All these products including mustard and vinegar work better if the piece to be colored is cleaned and degreased first, I find windex does a good job.
 
I have questions...

Acid blueing/patina: I got a very nice, even and smooth, dark grey finish on a CS Master Hunter with just lemon juice. At just the right angle, I could literally read the newspaper in its reflection. Birchwood-Casey's Perma Blue is selenium dioxide, an acid. The main ingredient in mustard is vinegar, acetic acid. Its viscosity makes it interesting to play with. People seem to report the darkest , most even patina with regular yellow French's, and milder reactions with the spicy brown stuff. Anyone know if this is just due to vinegar content, or other factors?
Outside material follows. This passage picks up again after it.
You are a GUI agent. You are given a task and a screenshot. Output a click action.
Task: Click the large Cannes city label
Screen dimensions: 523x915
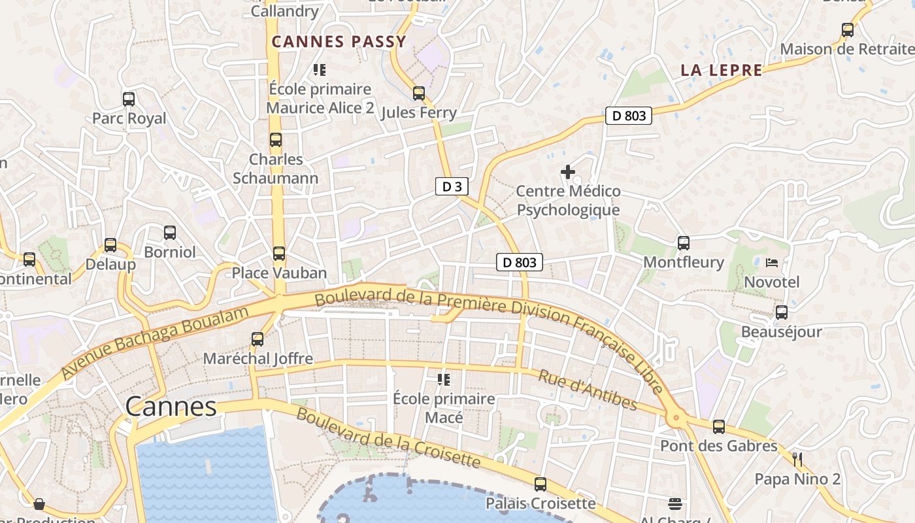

Alkaline patina: "Sodium hydroxide, solution is also known as caustic soda, liquid caustic (solutions of 45-75% sodium hydroxide in water), lye, soda lye, sodium hydrate. This easy to use formula produces the deep blue-black finish most desired by custom gunmakers. A mixture of 6 1/2 - 7 lbs. per gallon of water will boil at the correct processing temperature at 275 degrees - 280 degreess F. No other additivies are necessary. Temperature is vitally important to bluing, therefore an accurate thermometer is a must. Process parts about 15-30 minutes to produce a beautiful, durable black oxide finish." My apologies to the author, I don't remember where I find it or who wrote it. Do any of you use lye? Or other alkaline solutions?

I've seen some posts lately by folks using layers of different patinas, and trying it out myself. You can get some nice, kind of case-hardened-looking finishes this way.
 
Any place that sells muzzleloading gear will have browning solution - try Track of the Wolf, Dixie Gun Works etc and you will find a few different options. I find it easier to use than cold blues and generally get a more even and durable finish. The Birchwood Casey stuff is ok but the metal needs to be heated for best effect and some folks may not like heating up knife blades. There are other brands that go on cold. They do need a humid environment to work correctly so if you live somewhere really dry you may find they take some time to produce results.
 
Save your mustard for your hot dogs, and buy something that works. Laurel Mt. Browning solution works better than anything else I have used. Follow their directions and you will have a pretty durable fininish. It leaves a rust resistant, hard coat of brown oxide on the steel, and if you boil it, it will turn black. The man asked about a finish, not how to age the knife.
 
bjalongi,

I know what you mean about this knife stuff taking over. Its always been guns or knives...I put this knife stuff down once already just after high school and fell in love with how easy it is to build AR-15s, got into building AK47s and then...I ended up taking knives back up again.

Of course, now that I've taken it back up, after marriage, moving to suburbia and 5 kids, I have my junk set up in the garage instead of the big pole barn at the farm- can't beat on/grind steel all hours of the night due to neighbors- its hard to have alot of equipment and not be able to use it. But at the risk of being struck by lightning, family is better than the guns and knives.